Nishad Singh, FTX’s former Lead Engineer, made headlines last October when he purchased a $3.7 million vacation home on the San Juan Islands. The sprawling property boasted six bedrooms, a lap pool, and a hot tub, making it the perfect getaway for Singh and his family.

However, just five months later, Singh was forced to forfeit the property to the U.S. government. The reason? He pleaded guilty to multiple charges related to his role at FTX, including wire fraud, money laundering, and campaign finance violations.

While Singh had purchased the home with money from his FTX account, authorities allege that those funds are directly linked to his crimes. Prosecutors claim that FTX’s co-founder Sam Bankman-Fried and his associates misappropriated funds at the exchange for personal use and trading at Alameda Research. These allegations are backed by FTX bankruptcy head John Ray.
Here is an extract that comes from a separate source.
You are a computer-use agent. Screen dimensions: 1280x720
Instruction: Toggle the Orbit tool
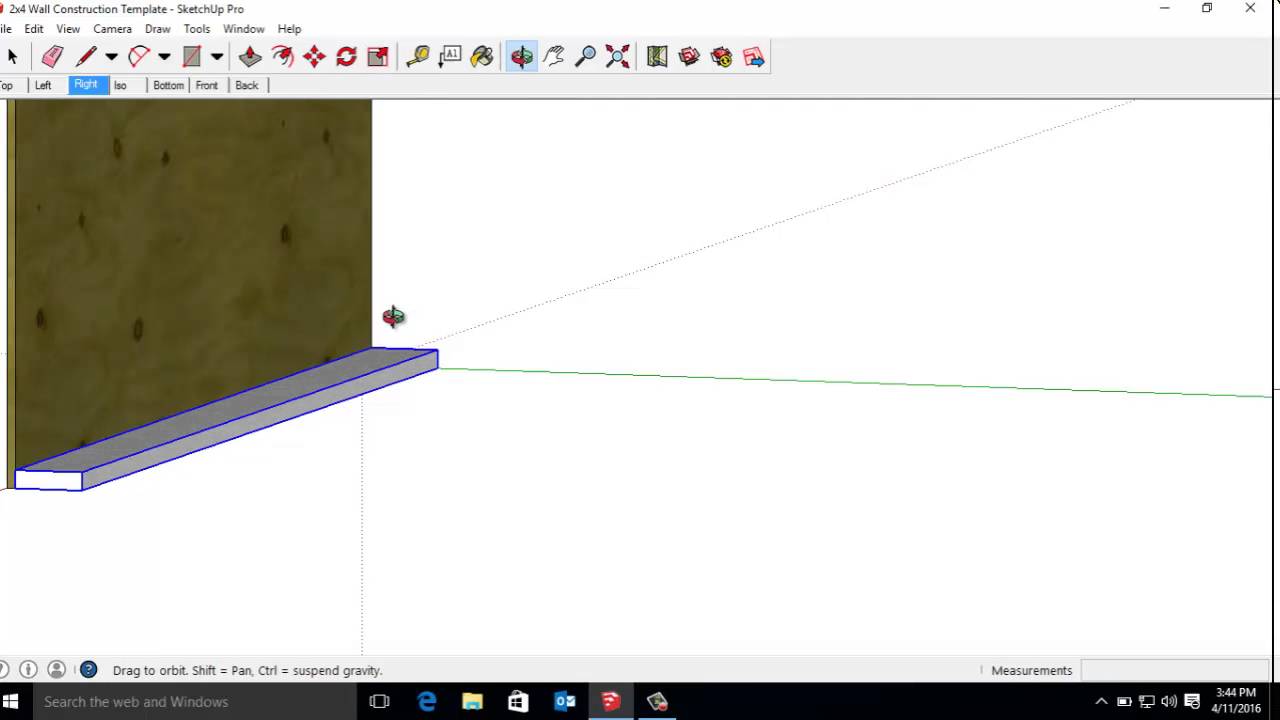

In addition to forfeiting his vacation home, Singh has also been forced to give up an undisclosed amount of stock. Bankman-Fried, who had $470 million worth of Robinhood shares seized by the DOJ in February, has pled not guilty to his 12-count indictment.

Singh’s fellow executives at FTX, including co-founder Gary Wang and Alameda Research CEO Caroline Ellison, have all confessed to the crimes, with Singh receiving a smaller sentence in return for an early plea.